Thanks to a technological advance, Denham, who is blind, can sit at home by himself and browse among the thousands of audio books, podcasts and albums digitally stored on Apple’s iTunes.

“There’s a podcast out there that identifies different bird calls, and I really want to check that out,” he said yesterday, during a break from teaching two Perkins students how to use the new software.

The breakthrough was announced yesterday at Perkins, a storied school in Watertown.

The new software - which transforms the written information on an iTunes-linked computer screen into speech or Braille - stemmed from an agreement between Apple, the Cupertino, Calif.-based computer company, the National Federation of the Blind and Massachusetts Attorney General Martha Coakley.

“It is a great day for Massachusetts,” said Marc Maurer, president of the National Federation of the Blind. “Blind people will be better off and have access to better education.”

According to Coakley, blind rights activists noticed that blind people couldn’t independently access iTunes or iTunes U, an online program that allows students at some universities to connect to course lectures and lab demonstrations.

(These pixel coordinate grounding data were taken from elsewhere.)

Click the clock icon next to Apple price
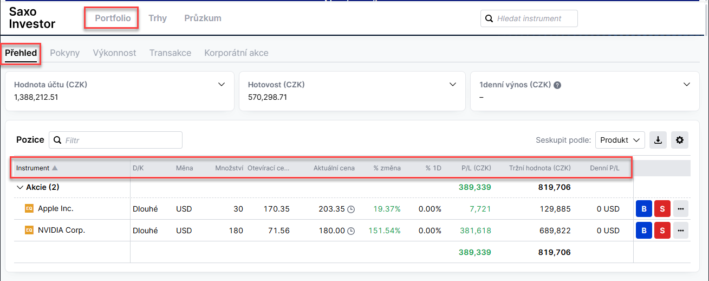709x281 pixels. [x=351, y=209]
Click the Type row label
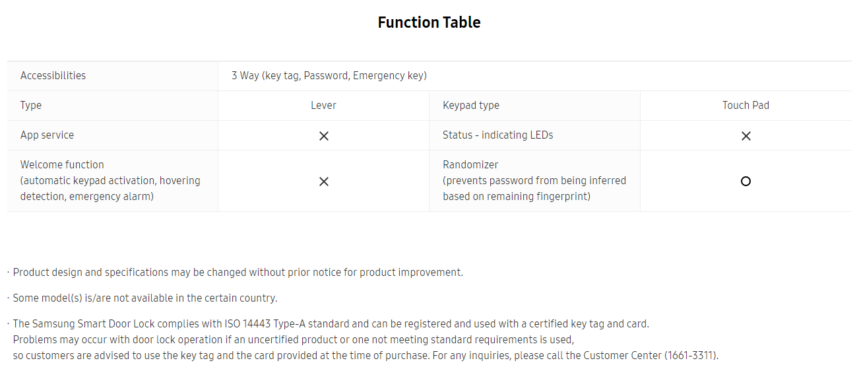 31,105
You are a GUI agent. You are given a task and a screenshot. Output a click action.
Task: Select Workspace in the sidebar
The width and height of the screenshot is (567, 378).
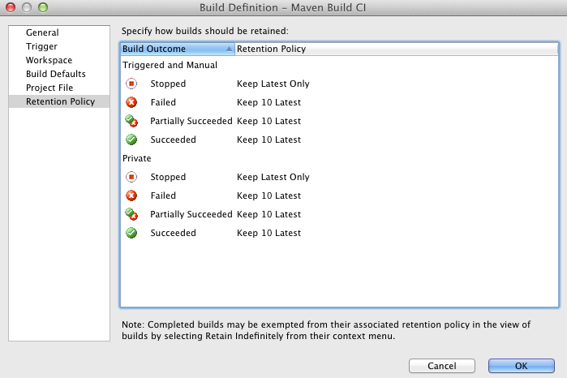49,60
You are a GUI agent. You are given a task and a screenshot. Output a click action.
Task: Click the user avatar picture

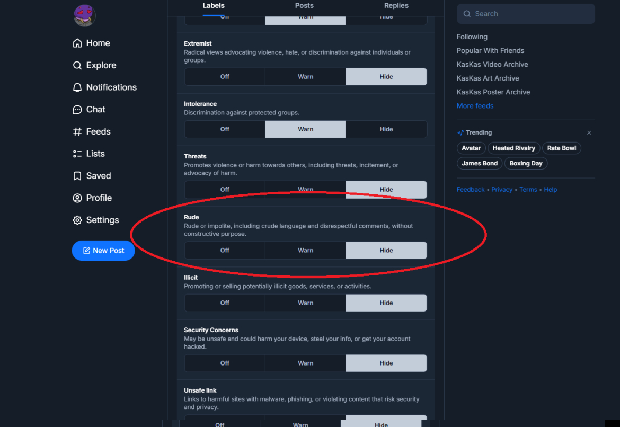click(x=85, y=16)
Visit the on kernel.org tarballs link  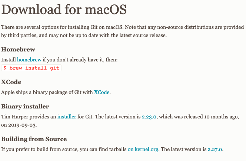click(143, 149)
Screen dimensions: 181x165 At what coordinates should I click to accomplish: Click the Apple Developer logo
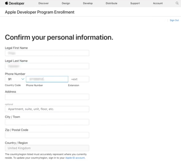tap(15, 3)
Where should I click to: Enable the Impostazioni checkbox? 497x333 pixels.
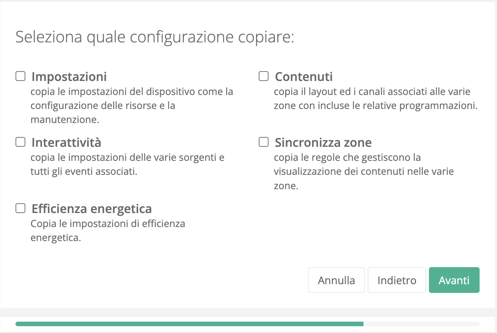[x=20, y=76]
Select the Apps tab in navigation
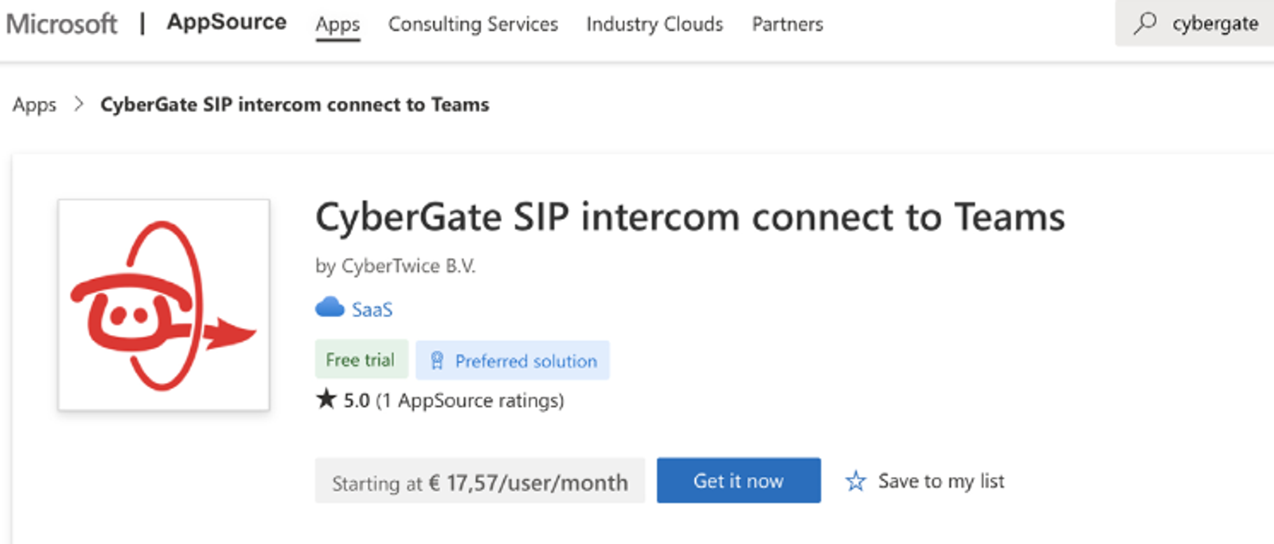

“We want to make sure that everybody, including people with disabilities, have the opportunity to access this cultural and educational information,” Perkins School for the Blind President Steven Rothstein said.

The groups worked out an agreement with Apple that led to development of the new software, and a $250,000 donation to the Massachusetts Commission for the Blind, which will be used to purchase some of the new software.